Problem 2.77 in Nielsen and Chuang's book asks for an example of a pure state $|\psi\rangle$ in a three part composite space $A\otimes B\otimes C$ such that $|\psi\rangle$ has no Schmidt decomposition.
So suppose I start with $|\psi\rangle = \sum_{i,j,k}c_{ijk}|i_A\rangle|j_B\rangle|k_C\rangle$ for orthonormal bases $|i_A\rangle, |j_B\rangle, |k_C\rangle$. The proof for 2 spaces involves taking the singular value decomposition of the coefficient matrix.
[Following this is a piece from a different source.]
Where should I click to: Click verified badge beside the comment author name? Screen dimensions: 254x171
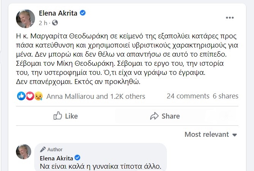[77, 158]
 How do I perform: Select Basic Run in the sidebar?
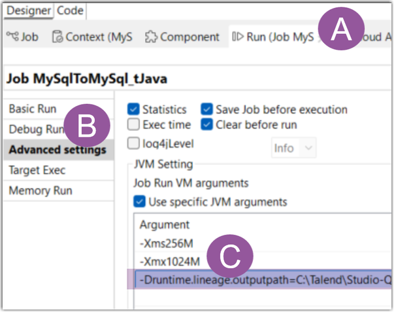click(x=33, y=109)
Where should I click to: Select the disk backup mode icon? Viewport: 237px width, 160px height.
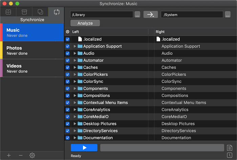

So in the 3 space case, I could take the SVD of each matrix $C_k$ (defined as $(C_k)_{ij}=c_{ijk}$), but they might not all have the same SVD, and I think that causes the problem.
Using that, my best guess for a counterexample would be a state like $$|\psi\rangle = (|00\rangle + |01\rangle +|10\rangle+|11\rangle)|0\rangle + (|00\rangle+|01\rangle - |10\rangle - |11\rangle)|1\rangle$$ (appropriately normalized), since the parts of the vector corresponding to the first two spaces can't be singular value decomposed with the same unitaries (I think). But I have no idea how to prove this: How do I know there isn't some crazy basis for the space $C$ that would still produce a Schmidt decomposition?
I did a more thorough literature search and found this paper giving necessary and sufficient conditions for a triple-Schmidt decomposition.
So if a triple decomposition exists for $|\psi\rangle\in A\otimes B\otimes C$, then if I regard $B\otimes C$ as it's own vector space (call it $D$), then I ought to do the Schmidt decomposition for $A\otimes D$. So suppose I start with $$|\psi\rangle=\left(\frac{1}{\sqrt{3}}\right)|0\rangle \frac{|00\rangle+|11\rangle}{\sqrt{2}}+\left(\frac{\sqrt{2}}{\sqrt{3}}\right)|1\rangle\frac{|01\rangle+|10\rangle}{\sqrt{2}},$$ which is actually already in the Schmidt-decomposed form for $A\otimes D$. Since the coefficients are distinct for each term, then I think this decomposition is unique (at least, that's what it says in the linked paper). So if a Schmidt decomposition were to exist for the tripartite system, then I would have to express $\frac{|00\rangle+|11\rangle}{\sqrt{2}}$ as a single vector $|\phi\rangle\otimes|\psi\rangle$. This vector is entangled so this can't be done.
It seems like the trick is that as long as each vector and coefficient is distinct, the decomposition is unique. Our previous attempts failed because the coefficients were all equal.
Thus, constructing a vector with a Schmidt decomposition in $A\otimes D$ that has such a form means we can "recurse" and try to Schmidt-decompose the resulting $B\otimes C$ vectors. Except when we do this, we will need to express $|\psi'\rangle\in B\otimes C$ as a single vector written as a tensor product $|\psi'_B\rangle\otimes|\psi'_C\rangle$, and it's easy to construct vectors where this can't be done.